Restriction of Language

India being a multi-linguistic country offers more than just the Devnagri script as the mode of communication. Each state in India has its language. 

However, not all states require the aspirants to be familiar with the local language. But states like Punjab, Kerala, Goa, Maharashtra do expect the aspirants to know the official language of the state. The reason being is that subordinate courts are the starting line of litigation battles. 

People sitting at the lower level must be able to comprehend what the litigant is saying whether in words or through documents. Most of this tends to be in the local language. 

Is Judiciary the Right Career Choice for you?

If you haven’t asked yourself this question yet, then stop reading. And take a moment (or two) to reflect on whether you think this is the right career path. There is no point in preparing for judicial service examination that you don’t think is the right fit for you. Any job, be it finance, marketing or social work requires certain skills. But some people who don’t have those skills acquire them with persistence and handwork.

The same is true for Judicial Services. The reason we are asking you to introspect  is that you will be devoting a whole year (or more) to becoming a judge and then spend the rest of your professional life in this career. Some of you might need to quit your job or an excellent academic opportunity to prepare for the exam. 

As a judge, you will be required to critically analyze cases and work under pressure in a not so comfortable atmosphere. 
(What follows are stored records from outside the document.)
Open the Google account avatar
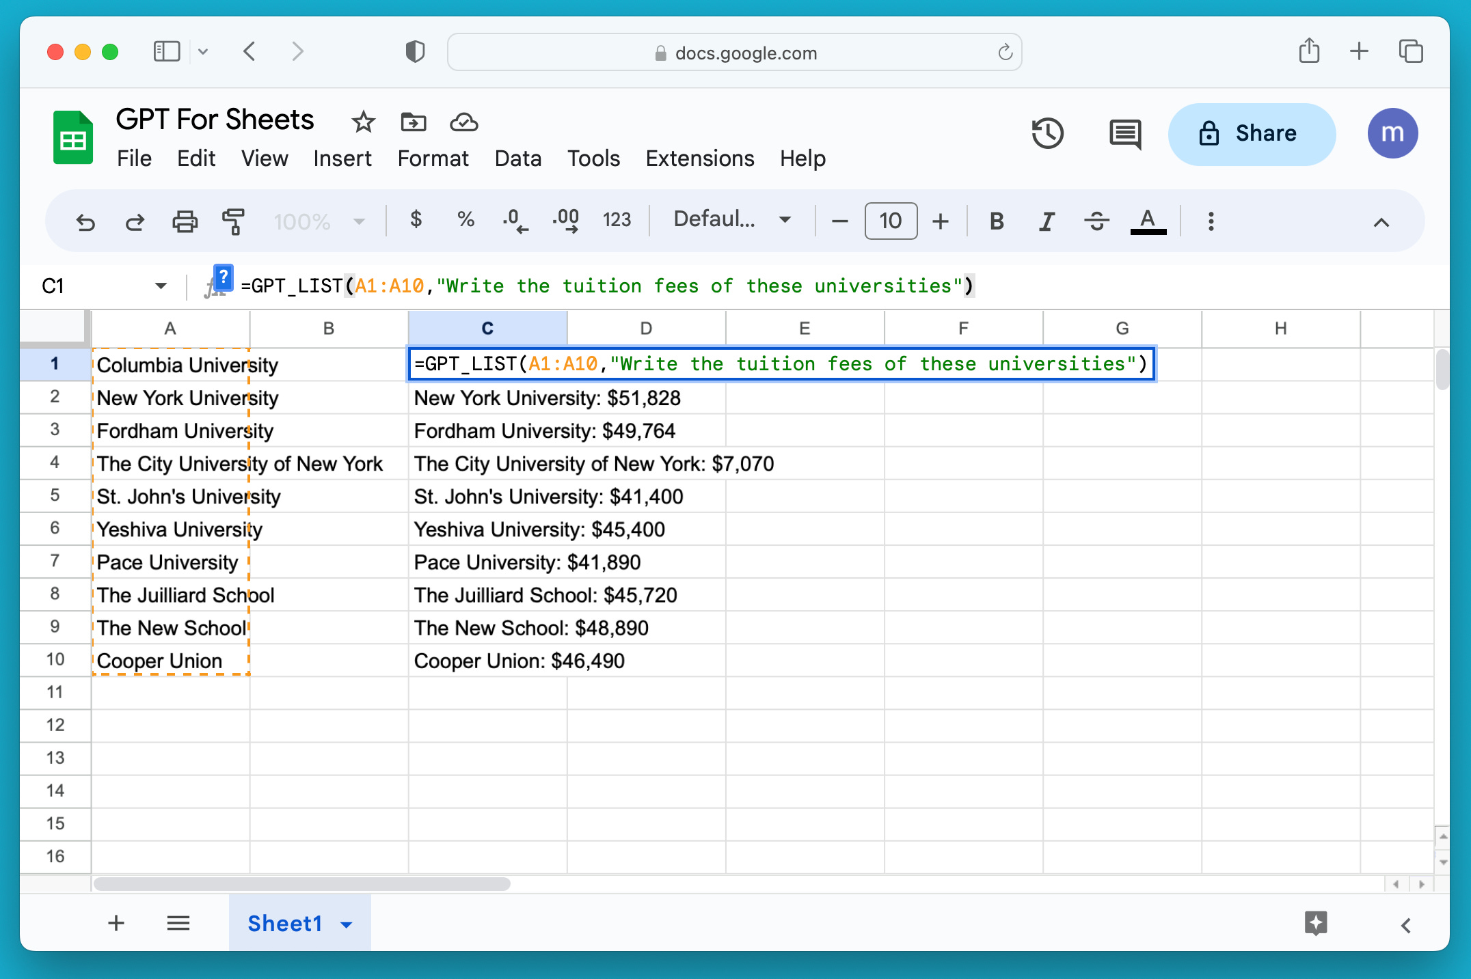This screenshot has width=1471, height=979. [x=1393, y=133]
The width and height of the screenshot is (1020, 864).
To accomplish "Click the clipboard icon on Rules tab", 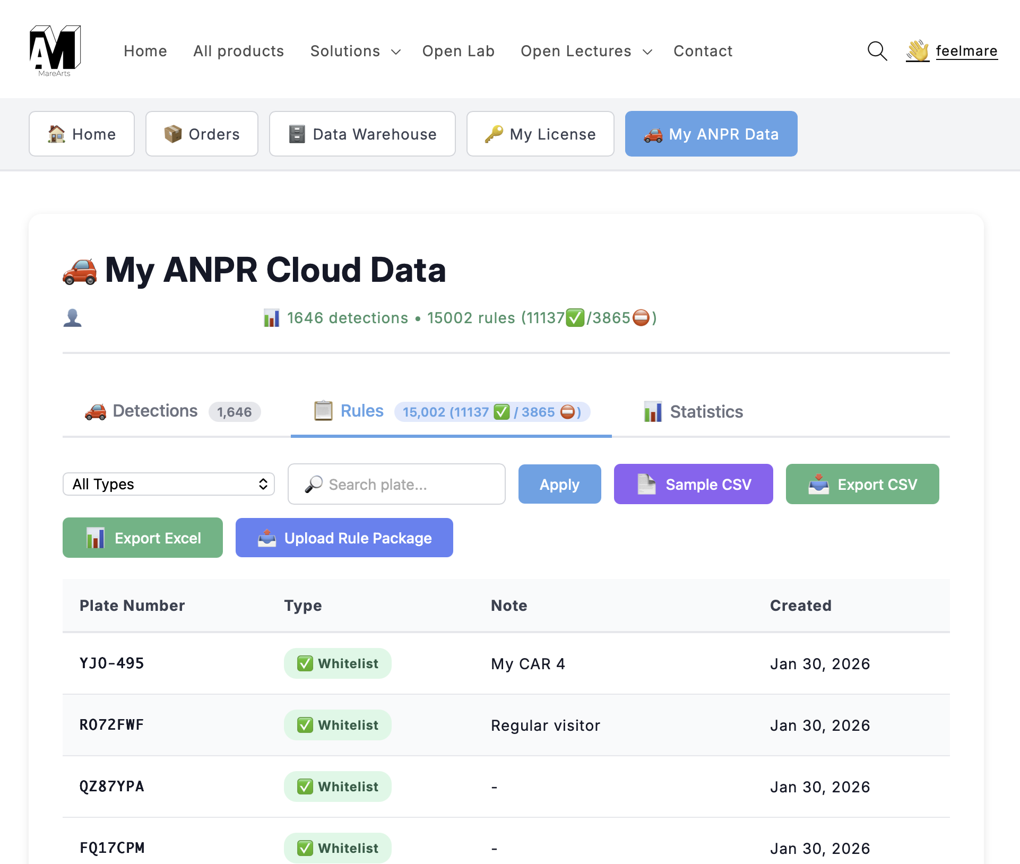I will click(323, 411).
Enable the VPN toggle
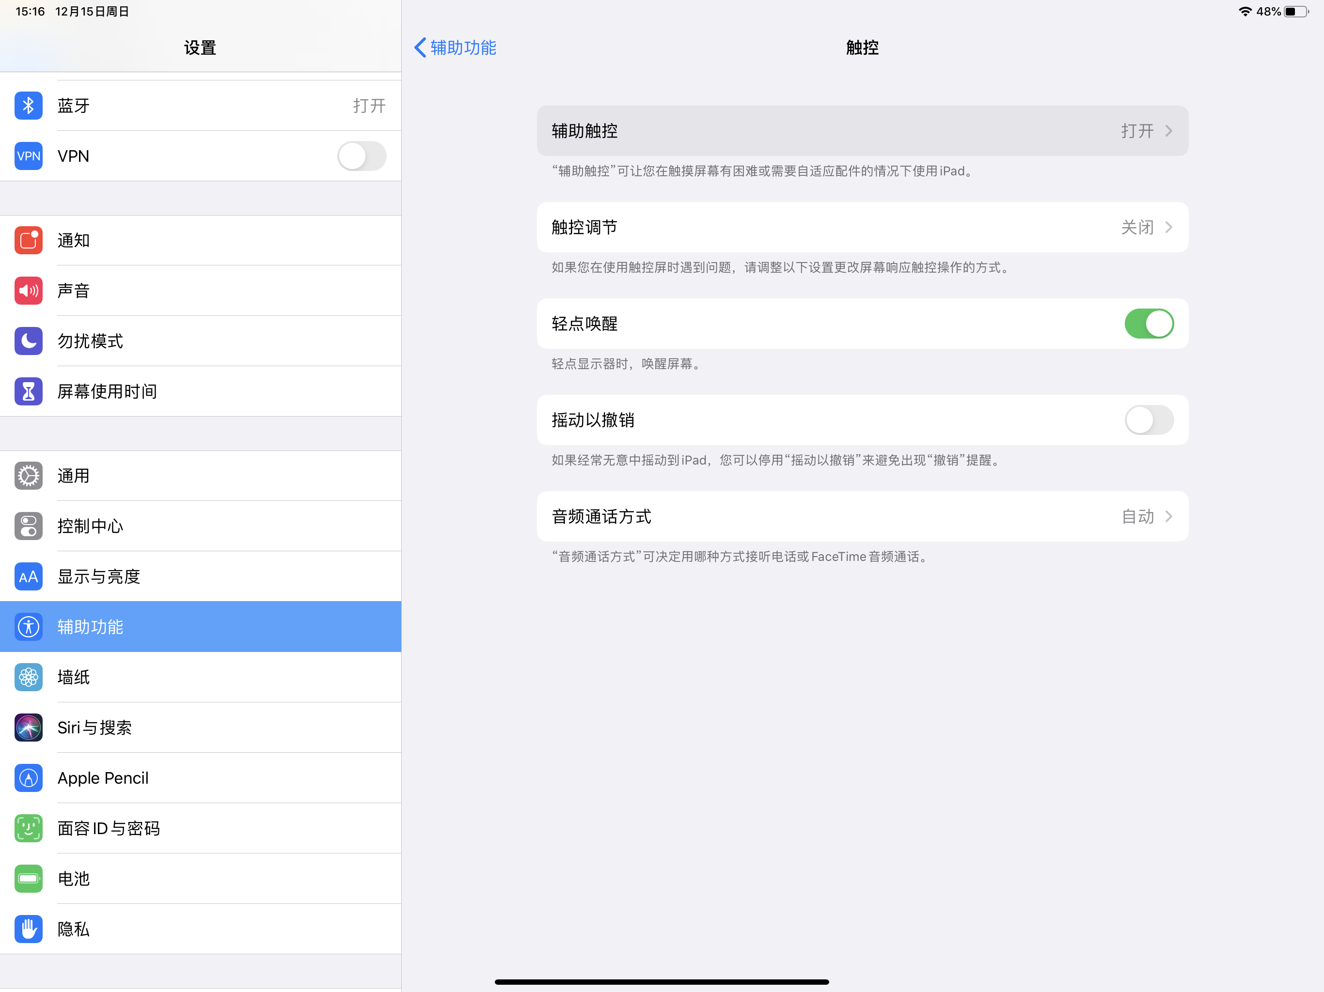 tap(361, 156)
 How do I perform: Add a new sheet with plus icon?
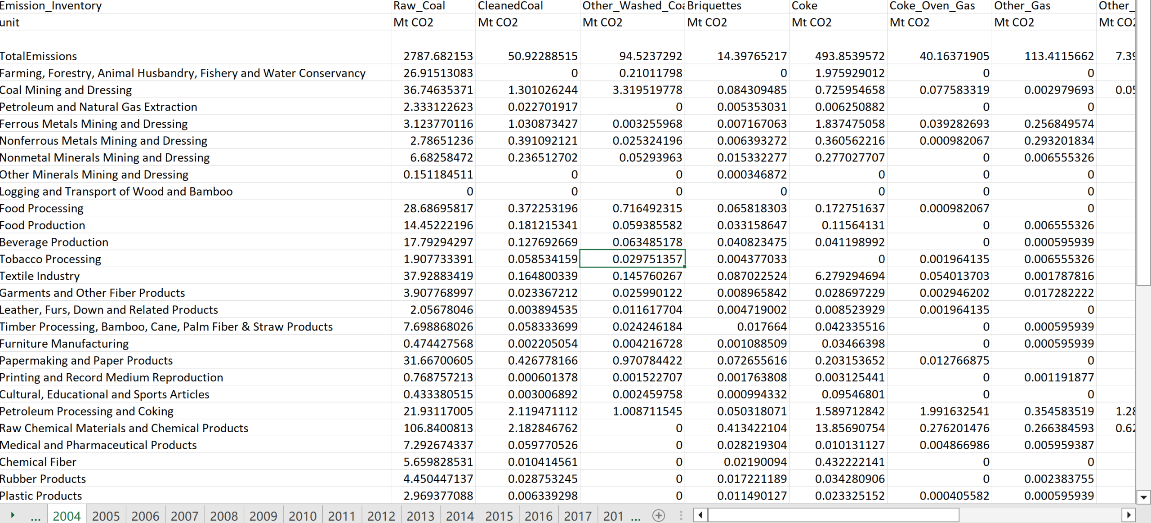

Yes, the pay is good (but probably not as good as in corporates) and your future is secure from a job point of view. But what about the hours you will be spending in a court, listening continuously case after case. Being a judicial servant is a service that you give to the people; to ensure they have access to justice. 

So ask yourself this- are you willing to sacrifice a job or other important opportunity? Do you have enough patience to study each topic, subject, and book each day for  years? Can you handle the stressful situations many cases will put you face to face with each day till you retire?

Also, often, judicial officers tend to be posted in remote regions. Would you be able to make do with that? What about your (future) family?

It is very important to find answers to these questions because once selected, you can’t back out from the services without a valid reason.  


Judiciary preparation takes time. Many candidates take coaching, start studying while in law school to qualify for the exam. Not just that, less number of vacancies and a large number of knowledgeable, well-prepared, and sharp aspirants also make these exams so competitive. 

So if you have decided to pursue judiciary as a career and want to secure a position, then start preparing immediately. Make a note of the syllabus, highlight the important topics, read previous years’ question papers and get, set go!

We’d strongly advise aspirants not to waste years after years of their lives on the judicial service examination or any other exam, for that matter. Give yourself a deadline, say a year or two, after which you explore other options. Working part-time in remote jobs (after you have given the exam a serious shot or two) is also an option.

Some FAQs Relating to the Judicial Examination

Q. Do I need 3 years of practice to become a judge?

No. This rule is not applicable for aspirants appearing for lower judiciary exams.

Q. Can you become an ADJ or CMJ after clearing your exam?

No. Aspirants after qualifying for the exam start as Civil Judge(Junior Division).

Q. Is All India Judicial Services implemented already?

 Not yet. The proposal is still under consideration.

Q. Can a 5th-year student appear for a judicial examination?

Yes. However, at the time of appointment, they will be required to show proper documents of their graduation.

Q. What is the salary for judges?

Their pay ranges from ₹27700 – ₹44700 with additional perks and benefits.

Q. Do I need coaching to clear the exam?

It depends from person to person. For some people coaching has been useful in clearing the exam. However, many candidates also secure top ranks by doing self-study.